> Consigne:
Dans le texte sur la Coupe du monde, recopiez le passage qui commence par les mots contenant "Vendredi, au petit" et s'achève sur "qu'un tampon tonguien.", en substituant "spectateurs" à "supporters".

> Texte de l'exercice:
======

Vendredi, au petit matin, dans l'un de ces points presse à distance qui rythment les lendemains de matches des équipes de cette Coupe du monde, Rassie Erasmus l'a avoué d'un sourire, le staff Springbok a occupé quelques-unes des heures qui ont suivi la victoire de dimanche sur les Tonga (49-18) à essayer de comprendre quels cas de figure qualifieraient les champions du monde pour les quarts de finale, et quel concours de circonstances les en éliminerait. La question a pas mal agité les supporters comme les journalistes, entre un règlement aussi retors que le rebond d'un ballon ovale, et une succession de « si » à vous donner encore plus mal à la tête qu'un tampon tonguien.

======

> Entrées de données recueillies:
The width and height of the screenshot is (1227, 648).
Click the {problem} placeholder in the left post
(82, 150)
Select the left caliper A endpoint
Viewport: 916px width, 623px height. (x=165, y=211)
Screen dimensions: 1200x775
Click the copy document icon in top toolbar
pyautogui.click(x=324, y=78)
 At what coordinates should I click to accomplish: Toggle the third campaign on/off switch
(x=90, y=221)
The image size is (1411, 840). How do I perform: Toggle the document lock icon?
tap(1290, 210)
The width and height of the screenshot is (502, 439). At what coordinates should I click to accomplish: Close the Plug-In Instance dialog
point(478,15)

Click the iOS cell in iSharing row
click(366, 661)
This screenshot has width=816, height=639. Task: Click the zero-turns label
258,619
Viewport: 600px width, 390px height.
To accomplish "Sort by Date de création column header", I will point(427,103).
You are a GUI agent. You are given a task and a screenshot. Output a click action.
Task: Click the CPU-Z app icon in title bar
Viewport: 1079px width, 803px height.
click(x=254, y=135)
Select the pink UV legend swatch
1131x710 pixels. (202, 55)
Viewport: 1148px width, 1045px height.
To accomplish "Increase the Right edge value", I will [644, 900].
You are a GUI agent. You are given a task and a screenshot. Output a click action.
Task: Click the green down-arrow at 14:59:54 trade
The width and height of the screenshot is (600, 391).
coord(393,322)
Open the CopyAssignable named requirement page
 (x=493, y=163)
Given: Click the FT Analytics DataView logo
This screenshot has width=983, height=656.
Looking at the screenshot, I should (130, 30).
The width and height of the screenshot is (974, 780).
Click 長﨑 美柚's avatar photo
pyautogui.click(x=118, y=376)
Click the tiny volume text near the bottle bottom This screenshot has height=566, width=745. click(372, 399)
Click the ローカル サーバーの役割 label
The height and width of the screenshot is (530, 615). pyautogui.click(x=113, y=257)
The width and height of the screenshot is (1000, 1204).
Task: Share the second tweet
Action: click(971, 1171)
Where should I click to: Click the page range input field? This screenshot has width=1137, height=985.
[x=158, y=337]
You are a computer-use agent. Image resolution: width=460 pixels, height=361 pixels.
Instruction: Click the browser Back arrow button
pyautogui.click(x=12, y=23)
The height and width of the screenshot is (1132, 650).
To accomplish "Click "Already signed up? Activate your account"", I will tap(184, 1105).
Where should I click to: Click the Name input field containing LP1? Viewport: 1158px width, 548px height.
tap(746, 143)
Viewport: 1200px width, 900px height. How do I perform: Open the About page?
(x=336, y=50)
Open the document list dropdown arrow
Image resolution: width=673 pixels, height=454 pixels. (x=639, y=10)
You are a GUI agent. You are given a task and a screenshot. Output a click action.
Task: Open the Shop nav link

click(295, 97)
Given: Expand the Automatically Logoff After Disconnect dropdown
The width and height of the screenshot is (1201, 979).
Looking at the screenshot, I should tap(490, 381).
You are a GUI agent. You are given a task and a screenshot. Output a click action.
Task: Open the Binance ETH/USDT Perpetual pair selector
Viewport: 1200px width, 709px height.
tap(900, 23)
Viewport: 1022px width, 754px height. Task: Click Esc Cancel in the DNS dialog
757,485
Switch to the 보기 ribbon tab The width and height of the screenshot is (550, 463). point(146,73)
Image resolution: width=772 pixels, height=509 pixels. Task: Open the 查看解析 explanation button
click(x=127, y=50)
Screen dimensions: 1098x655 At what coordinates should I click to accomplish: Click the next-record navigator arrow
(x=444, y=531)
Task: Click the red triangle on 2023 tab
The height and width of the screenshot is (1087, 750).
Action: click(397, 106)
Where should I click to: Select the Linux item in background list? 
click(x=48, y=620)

======

> Corrigé:
Vendredi, au petit matin, dans l'un de ces points presse à distance qui rythment les lendemains de matches des équipes de cette Coupe du monde, Rassie Erasmus l'a avoué d'un sourire, le staff Springbok a occupé quelques-unes des heures qui ont suivi la victoire de dimanche sur les Tonga (49-18) à essayer de comprendre quels cas de figure qualifieraient les champions du monde pour les quarts de finale, et quel concours de circonstances les en éliminerait. La question a pas mal agité les spectateurs comme les journalistes, entre un règlement aussi retors que le rebond d'un ballon ovale, et une succession de « si » à vous donner encore plus mal à la tête qu'un tampon tonguien.